Stuker maintained contact with educational reformer Philipp Emanuel von Fellenberg, visiting his training establishments at Hofwil multiple times and exchanging ideas on agricultural and educational topics. With Bitzius's support, Stuker attended a professional development course in 1844 at the teacher training college in Kreuzlingen, which was directed by Johann Jakob Wehrli. Following this experience, he maintained regular correspondence with Wehrli.

== Personal life ==
In 1845, Johannes Stuker married Verena Iseli, daughter of Jakob Iseli, a prosperous farmer and assessor from Pfaffenboden, near Grünenmatt. The couple had one son, Robert Stuker, born in 1863, who would later become a tutor to princes of the royal family at the court of Greece.
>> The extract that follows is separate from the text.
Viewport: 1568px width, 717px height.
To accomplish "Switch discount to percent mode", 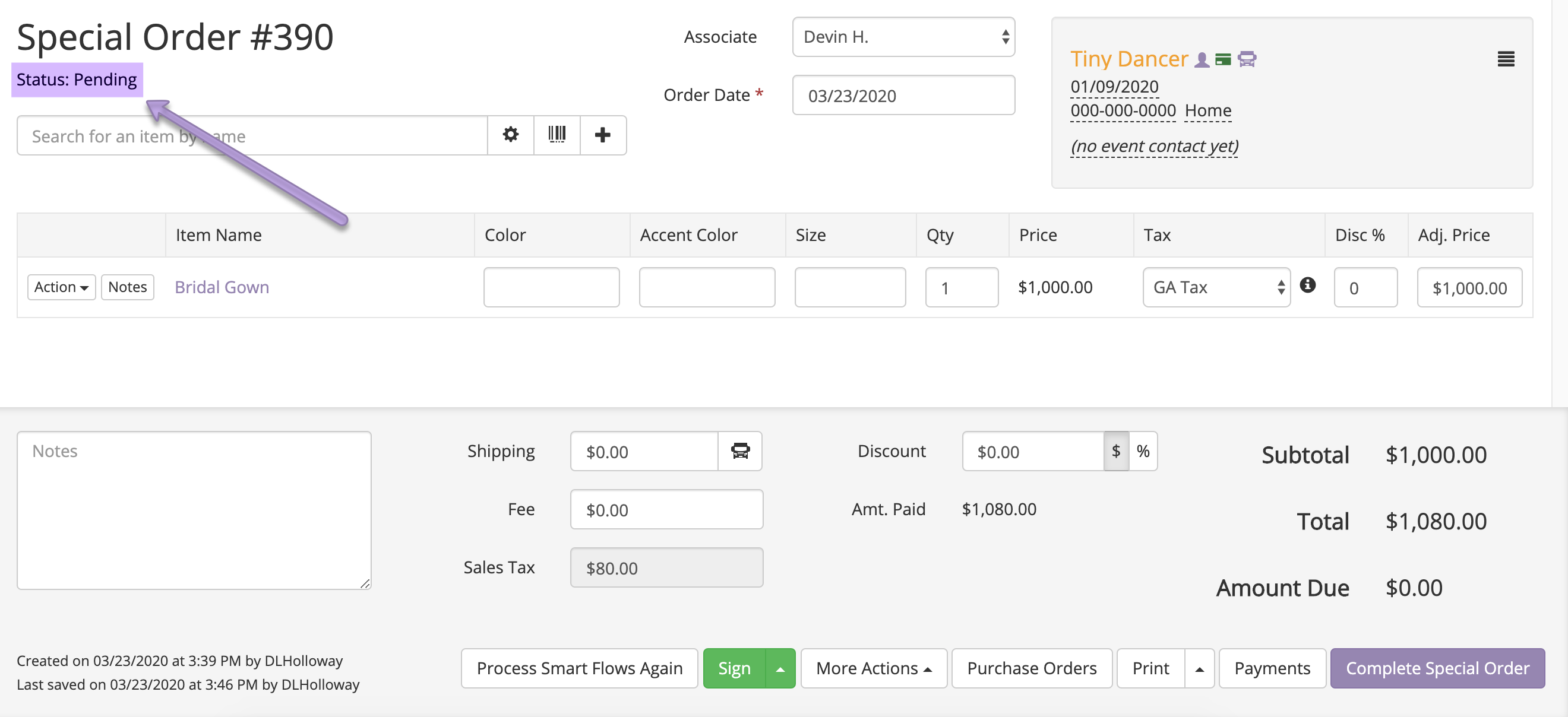I will click(1143, 451).
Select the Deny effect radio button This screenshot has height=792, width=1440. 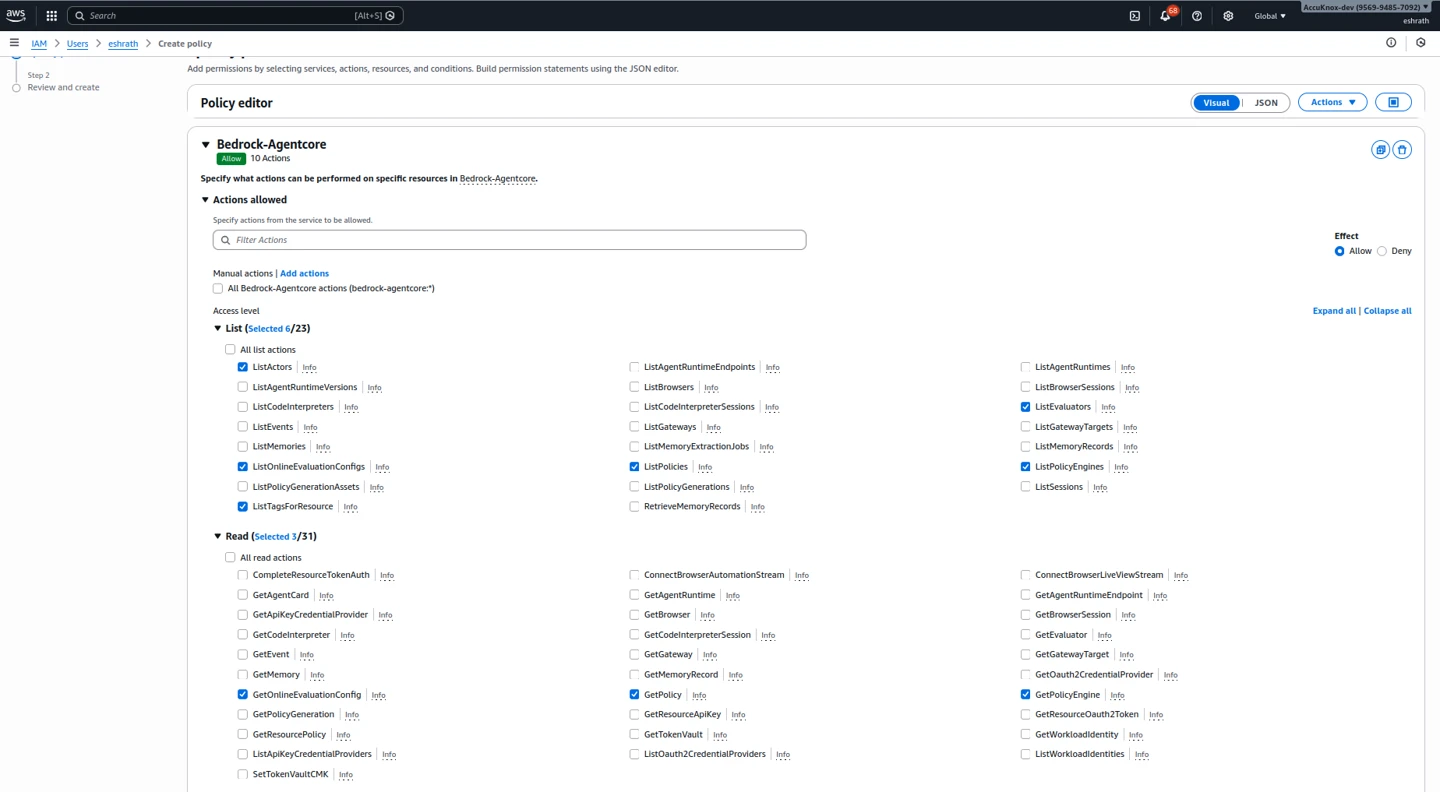pyautogui.click(x=1381, y=251)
== Broader contributions ==
Beyond his classroom duties, Stuker became recognized as an expert in agricultural questions and was admitted to the Economic Society of Bern in 1847. He organized lectures on continuing education for teachers in the region and served as choir director and theater director in Grünenmatt. At the request of the Department of the Interior, he conducted courses throughout the canton in 1879 on possible improvements in agriculture and horticulture.

Stuker was appointed to the cantonal school synod in 1880. In 1887, he published Selbstverfasste Gespräche und ausgewählte Gedichte zu dramatisch-deklamatorischen Aufführungen für Schule und Haus (Self-composed Conversations and Selected Poems for Dramatic-Declamatory Performances for School and Home), a collection of conversations and poems for theatrical performances in schools and homes.

== Death ==
Johannes Stuker died on 1 December 1901 in Langnau im Emmental at the age of 82.

== Bibliography ==

- Stuker, Johannes: "Versuch zur Beantwortung der Preisfrage: 'Welchen Einfluss übt die wachsende Armennoth auf das Volksschulwesen, und welche Bestimmpunkte ergeben sich daraus für die Wirksamkeit des Lehrers'" (final part), in: Volksschulblatt, 2, 1855/31, pp. 243–246.
- Stuker, Johannes: Selbstverfasste Gespräche und ausgewählte Gedichte zu dramatisch-deklamatorischen Aufführungen für Schule und Haus, 1887.